Pour les marchands qui feront crédit aux femmes mariées
Ils devront prendre certaines précautions s’ils veulent se faire payer par le mari
Le marchand qui vend à la femme mariée quelques robes ou autres vêtements peut poursuivre le mari pour se faire payer. Toutefois, pour réussir, le marchand devra établir que la vente à la femme a été faite à la connaissance du mari, que les vêtements étaient nécessaires à la vie de la femme, qu’ils coûtaient un prix proportionné à la condition sociale des époux et que l’entrée dans les livres du marchand portait le compte au nom du mari.
C’est ainsi qu’en a décidé l’honorable juge Alfred Forest, de la Cour supérieure, en rejetant avec dépens l’action au montant de $115.80 intentée à M. Hébert-H. Court par M. Simon Baron, faisant affaires sous le nom et raison sociale de « Baron Dress Shop », à Montréal.

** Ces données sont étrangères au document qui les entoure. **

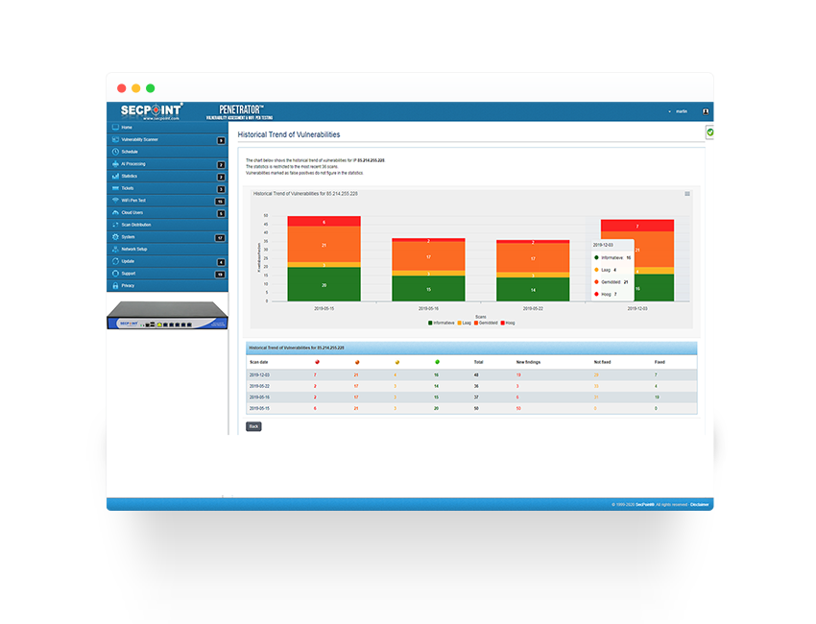Click the Penetrator appliance device image

[x=167, y=316]
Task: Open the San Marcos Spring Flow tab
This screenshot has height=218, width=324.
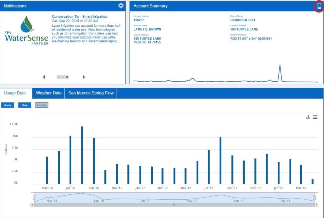Action: [x=91, y=93]
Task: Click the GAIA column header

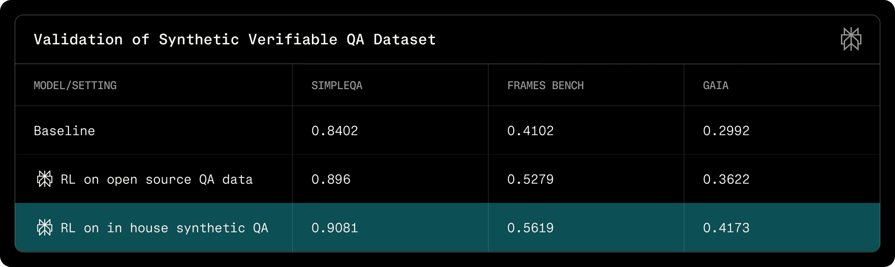Action: click(715, 85)
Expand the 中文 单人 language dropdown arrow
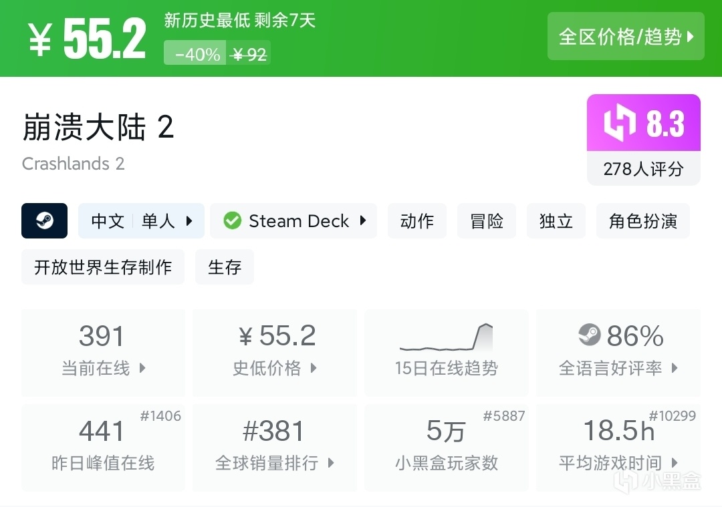Viewport: 722px width, 507px height. coord(189,221)
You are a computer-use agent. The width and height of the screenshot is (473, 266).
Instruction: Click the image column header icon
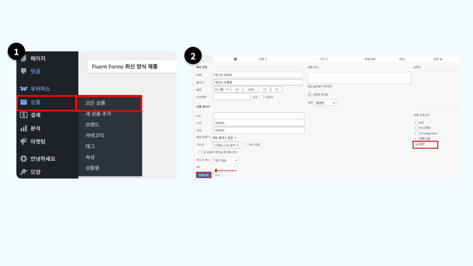235,59
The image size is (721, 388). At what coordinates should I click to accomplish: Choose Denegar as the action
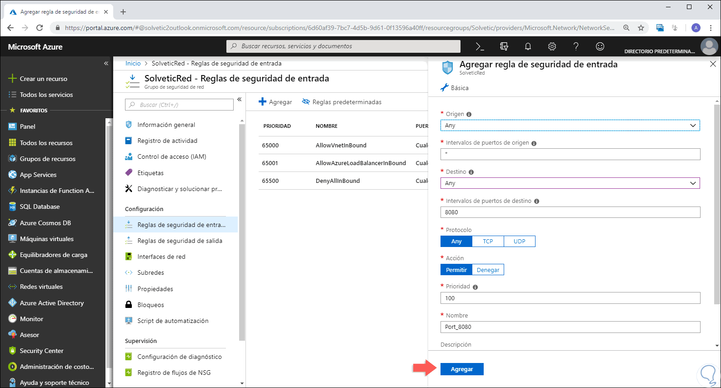pyautogui.click(x=488, y=270)
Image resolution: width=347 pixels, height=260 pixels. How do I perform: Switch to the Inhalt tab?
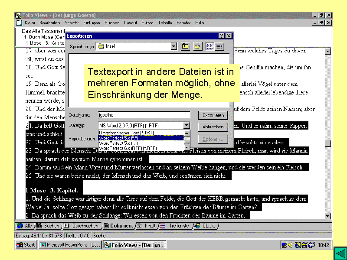click(150, 226)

Il s’agit ici d’une action où le demandeur, c’est-à-dire le marchand, réclamait le prix d’un certain nombre de robes achetées par l’épouse maintenant décédée du défendeur. Selon le jugement, le mari et la femme vivaient séparés depuis 1937. La femme, qui travaillait comme serveuse de table chez « Child’s » à $6.50 par semaine, a acheté, en son nom personnel et hors la connaissance de son mari dont elle était d’ailleurs séparée de fait, onze robes, deux manteaux et un chapeau dans l’espace de six mois. Ces marchandises, d’un coût de $168, lui furent vendues sur sa simple représentation qu’elle travaillait pour gagner sa vie et qu’elle était parents d’une autre cliente de magasin. Elle paya quelques acomptes lorsqu’elle mourut laissant une balance de $115.
Le marchand poursuivit alors le mari en disant qu’il devait payer la balance puisqu’un mari est obligé selon la loi de donner à sa femme subsistance et vêtements. Le jugement rejette cette action.
« Attendu, dit-il, que pour réussir dans son action, il incombait au marchand d’établir que la vente de ces toilettes avait été faite à la connaissance du mari, étaient des vêtements nécessaires à la vie de sa femme, le prix proportionné à ses revenus, moyens de fortune, condition sociale et que l’entrée dans les livres avait été portée au compte du mari.
« Le marchand cherche à tenir le mari responsable pour ces vêtements achetés hors du connaissance pendant qu’il vivait séparé de consentement mutuel avec son épouse, occupait un domicile différent et n’avait plus avec elle aucune relation.
« Considérant que le crédit de ces marchandises a été accordé à l’épouse pendant qu’elle travaillait pour son compte personnel, n’étaient pas nécessaires à la vie, mais étaient plutôt des toilettes de luxe d’un prix exagéré si l’on tient compte du fait que son salaire n’était que de $6.50 par semaine en outre de ses repas, tandis que son mari gagnait $85 par mois et devait pourvoir à la subsistance et éducation de sa petite fille ;
« Considérant qu’une femme séparée de corps et occupant un domicile différent de celui de son mari qui n’a aucune communication avec cette dernière, ne peut sans son autorisation spéciale, acheter des vêtements ou toilettes pour un montant considérable dépassant ses moyens, son état et sa condition sociale en le rendant responsable de cette transaction ; (Morgan vs Vibert, 1906, 15 B.R. 407).
« Considérant que les cas de cette nature, il incombe toujours au créancier qui cherche à faire déclarer l’époux, vivant séparé de sa femme, responsable des dettes assumées par cette dernière, de faire la preuve de certains faits démontrant que ce dernier était au courant de ces transactions et a promis de payer ; (Gladstone vs Slayton, 1912, 3 D.L.R. 27).
Ayant failli dans cette preuve nécessaire, le marchand se voit donc débouté et son action est rejetée.
N. 180563 C.S. Mtl. Mes. Hague, Heney et Hague pour la défense.
(Sentence dictée le 27 octobre 1939).